Industri perbankan Indonesia menguasai lebih 90 persen dari keseluruhan industri keuangan saat ini. Sedangkan pasar modal, asuransi, dana pensiun, dan lain-lain menempati sisanya yang amat kecil. Tak heran saat indeks saham melorot tajam, hanya para investor yang panik, sementara kehidupan masyarakat tak serta merta terganggu. Namun saat ada satu bank yang bermasalah, nasabah bank sontak resah. Masalah bank adalah masalah kita semua karena menyangkut dana kita sendiri.

Permasalahan yang menimpa bank berawal dari krisis global yang menyebabkan tekanan pada pasar uang di dalam negeri. Muncul keraguan antar pelaku pasar uang rupiah yang pada akhirnya meningkatkan sekat-sekat antar bank di Pasar Uang Antar Bank (PUAB). Transaksi antar bank tidak berjalan sebagaimana mestinya. Kalau kita lihat selama September s.d November 2008, rata-rata volume transaksi PUAB rupiah per hari menurun drastis. Hal ini menyebabkan suku bunga PUAB meningkat secara cepat. Dalam kondisi demikian, bank bisa saja mengalami kesulitan dalam memperoleh dana di PUAB. Kesulitan ini akan diperparah apabila ada isu dan rumor yang berkembang di masyarakat sehingga terjadi penarikan dana.

Meski Bank Century dihadapkan pada masalah serius sehingga harus diambil alih LPS, bukan berarti bank lain juga demikian. Secara fundamental, saat ini ketahanan perbankan Indonesia tetap terjaga dan menunjukkan kinerja yang positif di tengah berbagai gejolak global. Selain itu, respon pemerintah dan Bank Indonesia guna menghindari risiko sistemik melalui Perppu JPSK, Perppu Amandemen UU BI (perluasan kolateral), dan Perppu LPS juga dinilai tepat waktu. Mekanisme permasalahan yang terjadi pada Bank Century dapat diselesaikan tanpa menimbulkan gejolak yang berlebih. Adanya penjaminan dana nasabah sampai dengan Rp2 milyar, meski banyak yang berharap untuk ditingkatkan menjadi penjaminan penuh, juga masih mampu menghindari kepanikan.

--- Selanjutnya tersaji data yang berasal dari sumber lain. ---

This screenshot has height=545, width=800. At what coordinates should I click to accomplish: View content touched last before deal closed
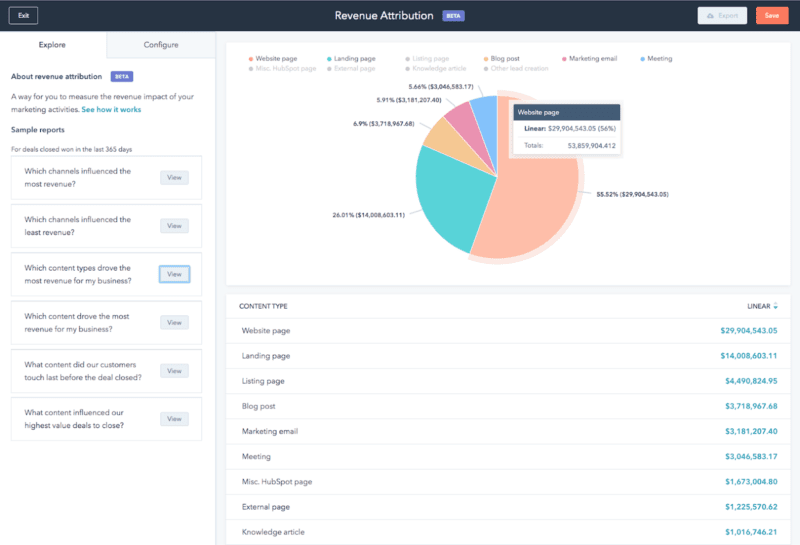coord(174,371)
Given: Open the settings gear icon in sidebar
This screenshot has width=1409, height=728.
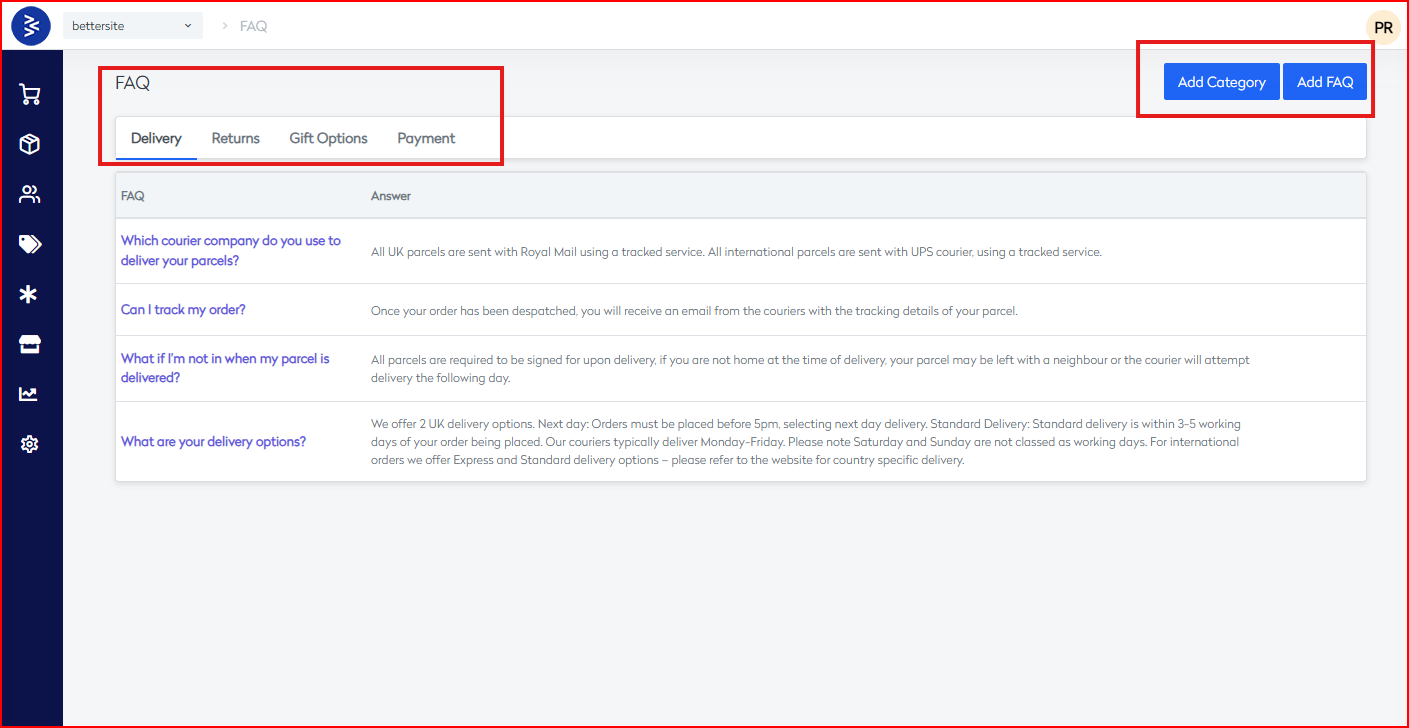Looking at the screenshot, I should tap(30, 444).
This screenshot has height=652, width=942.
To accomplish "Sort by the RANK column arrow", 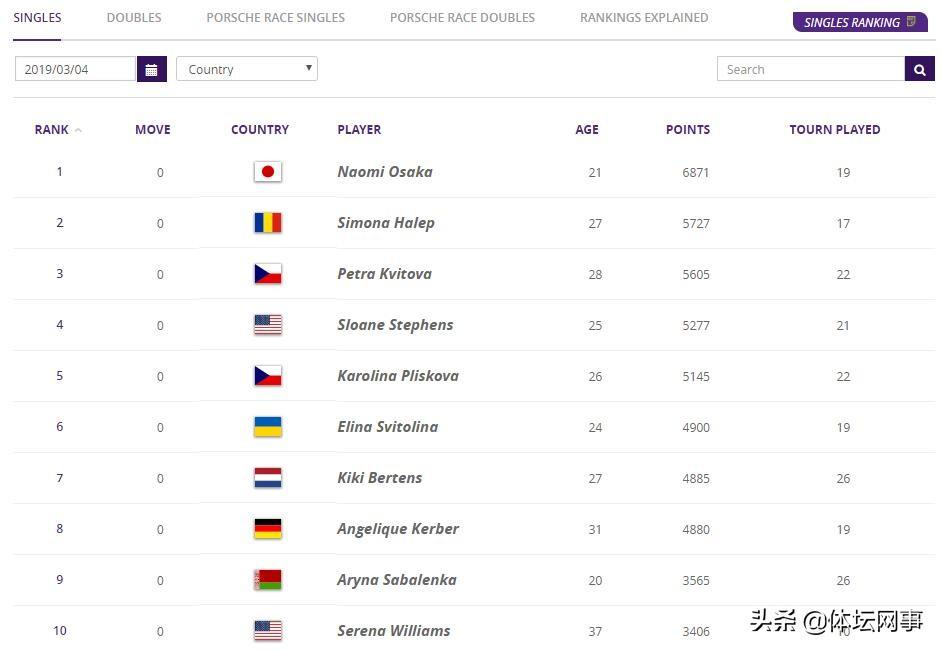I will [78, 130].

Selain karena tekanan krisis global, ada dua hal yang menjadi penyebab krisis pada perbankan kita. Pertama, krisis disebabkan oleh masalah internal bank. Misalnya, kejahatan bank dan good governance yang buruk. Kedua, krisis perbankan disebabkan oleh kepanikan para nasabah dan pemilik modal. Perilaku mania dan panik akan memperparah krisis. Perbankan di satu sisi dapat menjadi sumber krisis, seperti yang terjadi pada tahun 1997/98. Namun perbankan, di sisi lain, dapat juga menjadi obat penyembuh krisis. Bila bank sehat, solid, dan dipercaya masyarakat, peranannya dalam membawa kita keluar dari krisis sangat besar. Untuk itu, kepada perbankanlah tertumpu harapan bangsa ini untuk menjadi pendorong kegiatan ekonomi.

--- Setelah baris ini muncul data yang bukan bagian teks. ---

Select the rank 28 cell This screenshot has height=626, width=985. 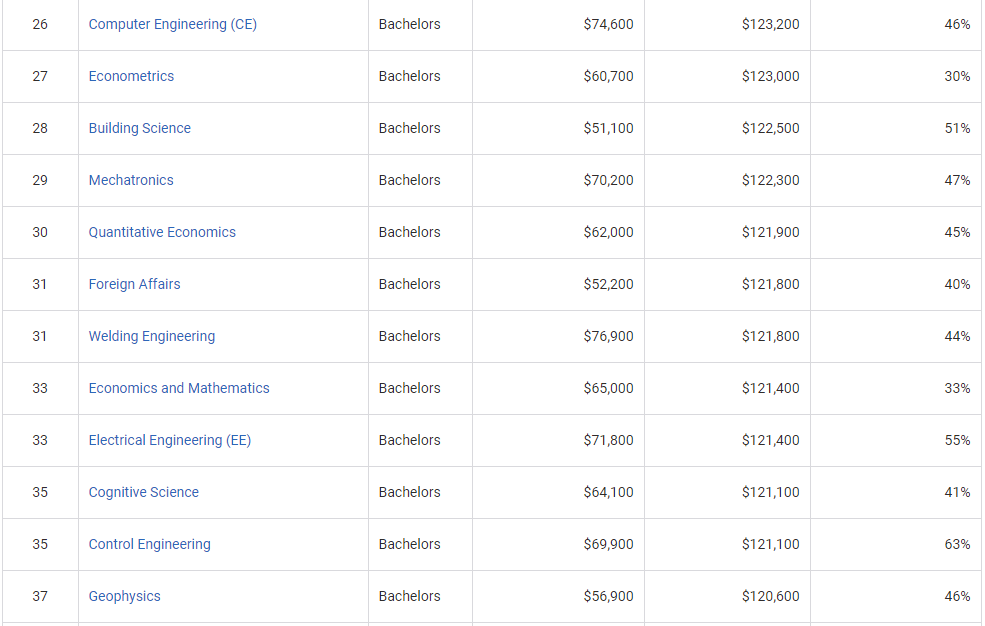click(x=40, y=128)
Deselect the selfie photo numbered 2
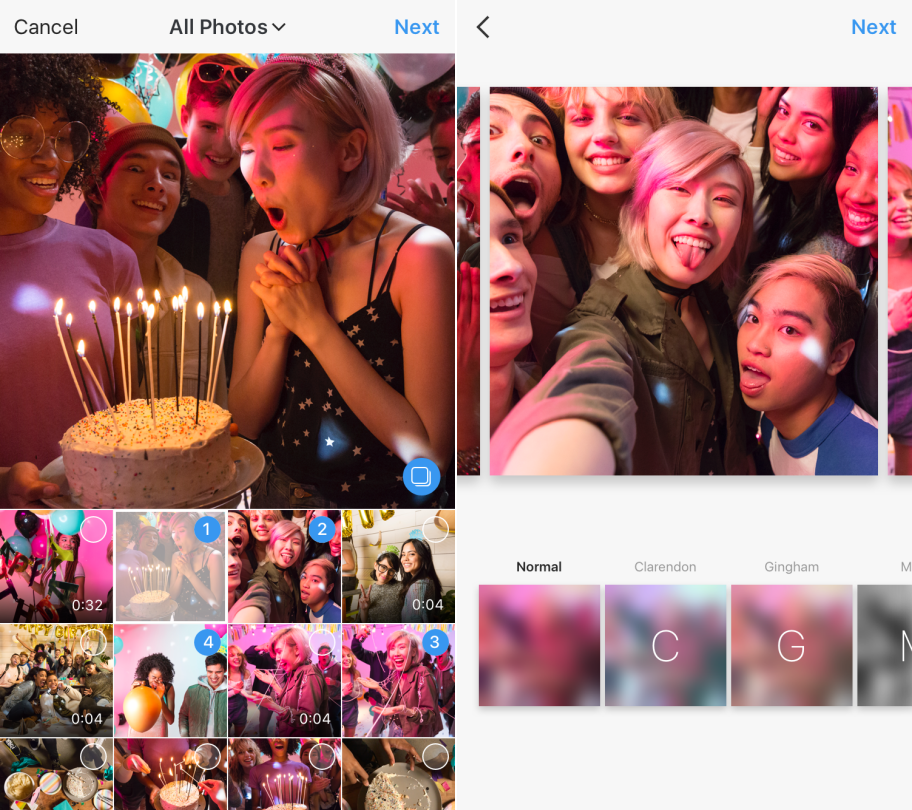Viewport: 912px width, 810px height. tap(321, 530)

Masih amankah bank kita? Secara fundamental dapat dijawab masih. Namun jawaban sebenarnya terletak pada kepercayaan kita sendiri pada perbankan. Adagium lama mengatakan bahwa Bank adalah bisnis kepercayaan. Tanpa kepercayaan, tidak ada bank. Salam.

3 comments:

adnan said...

saya sependapat dengan bung. eksistensi bank, selain tergantung pada kebijakan pemerintah, juga sangat tergantung pada kepercayaan publik.

Junanto Herdiawan said...

Terima kasih pak adnan, Dan ini menjadi tugas kita semualah untuk menjaga kepercayaan publik itu.Salam.

Anonymous said...

Saya berharap kebijakan negara termasuk perbankan lebih berpihak kepada masyarakat luas. Selama ini, masyarakat terutama di golongan bawah hanya bisa maklum dengan gonjang-ganjing ekonomi dengan kebijakan yang amburadul. Kasus Bank Century seharusnya tidak perlu terjadi kalau negara ini bisa mengambil pelajaran di masa lalu. Kelihatan sekali kalau negara ini masih lebih berpihak kepada para pemilik modal besar. Ada kasus di Bank Century, pemerintah panik, konyolnya, harga gula naik tajam, pemerintah cuek bebek.